Report all lines from the entries below in which "text" appears.

....

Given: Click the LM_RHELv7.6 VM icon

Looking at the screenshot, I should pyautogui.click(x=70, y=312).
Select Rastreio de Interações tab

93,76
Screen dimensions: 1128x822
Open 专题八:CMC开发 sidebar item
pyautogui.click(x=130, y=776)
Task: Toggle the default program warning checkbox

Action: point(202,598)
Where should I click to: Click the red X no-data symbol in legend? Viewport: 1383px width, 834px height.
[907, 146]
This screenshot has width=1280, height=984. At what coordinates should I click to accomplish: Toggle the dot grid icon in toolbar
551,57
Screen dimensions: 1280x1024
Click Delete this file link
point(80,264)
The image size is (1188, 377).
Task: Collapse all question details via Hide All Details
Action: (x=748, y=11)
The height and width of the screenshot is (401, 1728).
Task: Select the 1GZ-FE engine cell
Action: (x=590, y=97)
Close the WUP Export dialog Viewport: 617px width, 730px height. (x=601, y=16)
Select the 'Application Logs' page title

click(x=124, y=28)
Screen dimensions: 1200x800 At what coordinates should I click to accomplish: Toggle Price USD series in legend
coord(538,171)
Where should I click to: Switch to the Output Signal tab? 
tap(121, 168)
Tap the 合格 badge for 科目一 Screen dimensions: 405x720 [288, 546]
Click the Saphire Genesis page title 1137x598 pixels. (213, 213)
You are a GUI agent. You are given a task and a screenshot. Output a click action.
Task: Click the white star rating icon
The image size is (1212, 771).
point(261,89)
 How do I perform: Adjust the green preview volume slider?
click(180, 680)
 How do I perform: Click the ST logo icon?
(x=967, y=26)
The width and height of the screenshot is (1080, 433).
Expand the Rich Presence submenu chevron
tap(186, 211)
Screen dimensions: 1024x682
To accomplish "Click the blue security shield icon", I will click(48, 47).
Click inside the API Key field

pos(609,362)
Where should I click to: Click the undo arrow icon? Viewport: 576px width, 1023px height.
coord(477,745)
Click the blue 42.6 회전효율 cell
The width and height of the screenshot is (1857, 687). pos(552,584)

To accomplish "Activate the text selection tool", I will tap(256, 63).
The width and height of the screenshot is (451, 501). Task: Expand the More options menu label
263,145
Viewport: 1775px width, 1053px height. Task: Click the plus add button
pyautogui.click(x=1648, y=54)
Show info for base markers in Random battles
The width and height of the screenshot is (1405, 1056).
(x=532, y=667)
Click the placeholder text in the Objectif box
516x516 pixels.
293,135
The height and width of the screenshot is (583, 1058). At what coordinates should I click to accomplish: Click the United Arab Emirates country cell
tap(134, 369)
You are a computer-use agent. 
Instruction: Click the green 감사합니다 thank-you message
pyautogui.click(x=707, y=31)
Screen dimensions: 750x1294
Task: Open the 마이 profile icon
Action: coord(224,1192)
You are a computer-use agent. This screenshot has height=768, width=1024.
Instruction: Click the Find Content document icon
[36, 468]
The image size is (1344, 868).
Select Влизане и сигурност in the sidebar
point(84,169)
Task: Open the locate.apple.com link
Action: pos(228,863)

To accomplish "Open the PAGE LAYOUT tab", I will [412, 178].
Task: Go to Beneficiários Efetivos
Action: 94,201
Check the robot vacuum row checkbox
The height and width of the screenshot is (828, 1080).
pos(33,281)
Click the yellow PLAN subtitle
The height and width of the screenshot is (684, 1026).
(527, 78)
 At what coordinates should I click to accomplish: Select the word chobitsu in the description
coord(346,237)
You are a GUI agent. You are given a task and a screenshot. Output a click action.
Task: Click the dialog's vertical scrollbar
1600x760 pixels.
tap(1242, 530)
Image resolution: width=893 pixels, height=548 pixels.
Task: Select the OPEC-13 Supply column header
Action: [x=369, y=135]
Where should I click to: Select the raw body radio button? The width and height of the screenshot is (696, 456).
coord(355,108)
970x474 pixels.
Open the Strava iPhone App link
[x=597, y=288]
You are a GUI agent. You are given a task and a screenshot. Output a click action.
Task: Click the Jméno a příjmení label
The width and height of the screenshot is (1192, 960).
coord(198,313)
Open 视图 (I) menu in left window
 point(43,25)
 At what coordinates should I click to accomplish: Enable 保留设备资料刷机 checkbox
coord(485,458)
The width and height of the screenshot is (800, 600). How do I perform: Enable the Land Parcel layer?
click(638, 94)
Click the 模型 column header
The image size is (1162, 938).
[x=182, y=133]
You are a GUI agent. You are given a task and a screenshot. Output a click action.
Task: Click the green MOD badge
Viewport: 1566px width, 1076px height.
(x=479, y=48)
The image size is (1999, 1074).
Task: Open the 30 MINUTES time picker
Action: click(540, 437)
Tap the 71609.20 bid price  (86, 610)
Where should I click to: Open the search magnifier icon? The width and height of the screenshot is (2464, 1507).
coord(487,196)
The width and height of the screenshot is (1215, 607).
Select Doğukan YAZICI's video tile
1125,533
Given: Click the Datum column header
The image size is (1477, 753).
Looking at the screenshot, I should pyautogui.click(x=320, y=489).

....

▶ [WORKED SOLUTION]
To accomplish "Activate the text selection tool", I will tap(256, 63).
Click the placeholder text in the Objectif box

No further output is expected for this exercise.